Thanks for the suggestion. That would work if I had the .config of the running kernel. I should have noted in my OP that the currently running kernel is the one installed with Debian Sarge, and does not (that I can see) have the .config included since the source wasn't installed with it, and AFAICT it doesn't have that "kernel .config support" turned on where I can view it in /proc (unless I'm looking in the wrong spot).

It's possible that the kernel source package will have the same configs used by the currently running kernel. I'll look into whether that's a possibility. Thanks for that thought...

Any other thoughts still welcome



PS: At the moment, I'm recompiling a kernel that I was running before I borked the machine, and if that works, I might just keep with that one. It's 2.6.19. FWIW, I've also noticed a few errors in building. They come at different points, and if I make clean before starting over, it will go fine the second time through.
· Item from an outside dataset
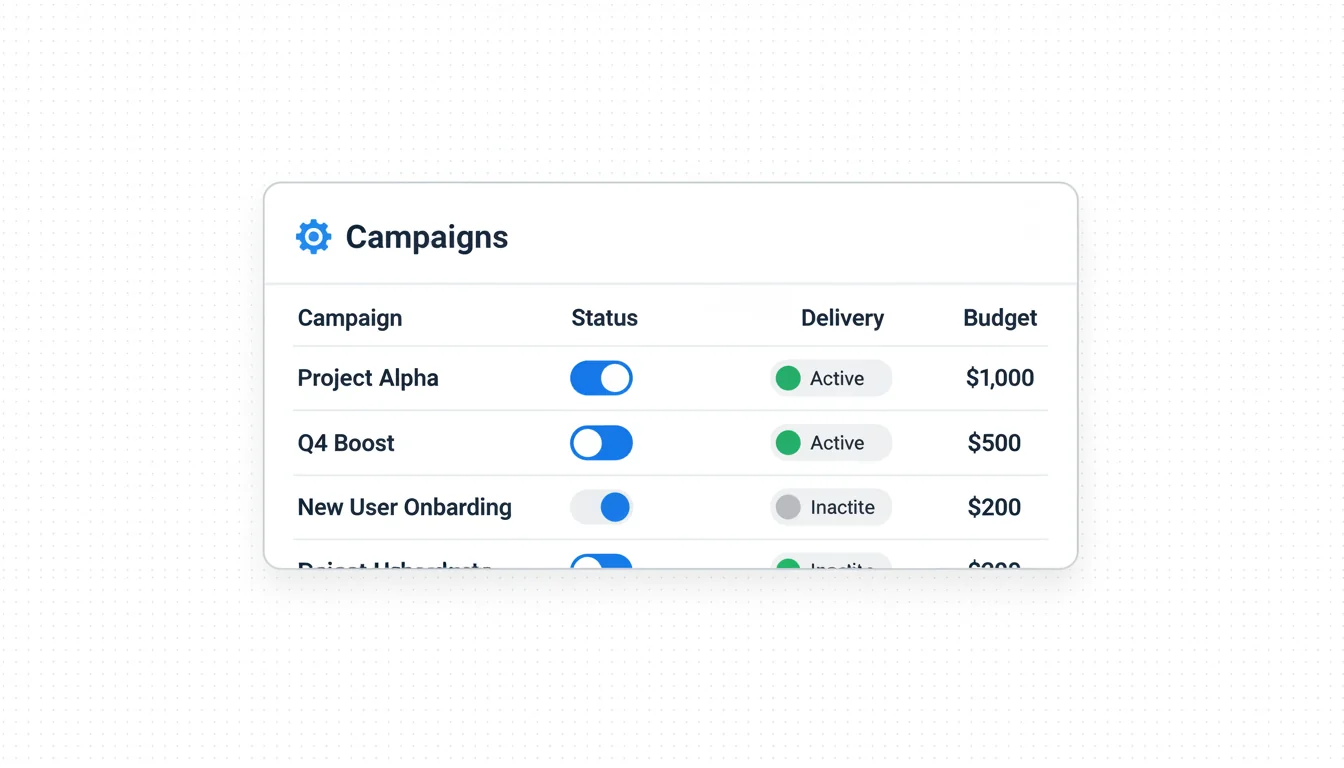Toggle the Q4 Boost status switch

pyautogui.click(x=601, y=443)
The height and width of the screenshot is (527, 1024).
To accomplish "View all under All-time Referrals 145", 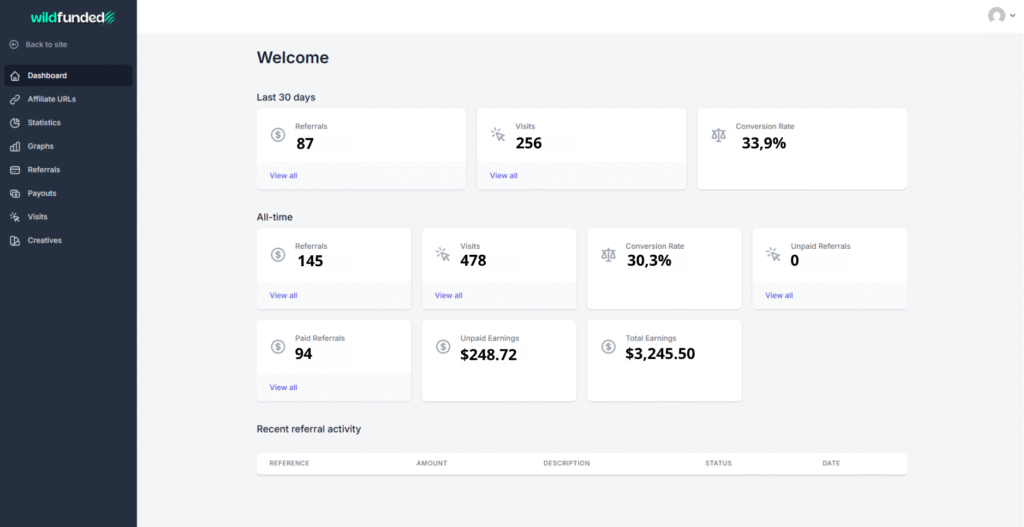I will 283,296.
I've had my CPU, an AMD AthlonXP 1600 naturally running around 1250 MHz, clocked around 1600 MHz making it report itself as an AthlonXP 2000. It normally runs around 2500 BogoMIPs, but overclocked, it's been doing about 3000. At this speed, the highest the CPU ever gets is 74 degrees Celsius, and even that's only after a VERY long time of intensive work (SETI, for one).

I think that some of the milder errors (unexplainable segfaults only when compiling, e.g., when under a decent load for extended amounts of time) may have been caused by not just it being overclocked, however mildly, but by *improper* overclocking whereas my memory, etc. settings were not tweaked to fit.

I'm running it at normal speed now, with more conservative memory settings (I had researched these earlier today) and it just finished making bzImage with no segfaults etc. at all.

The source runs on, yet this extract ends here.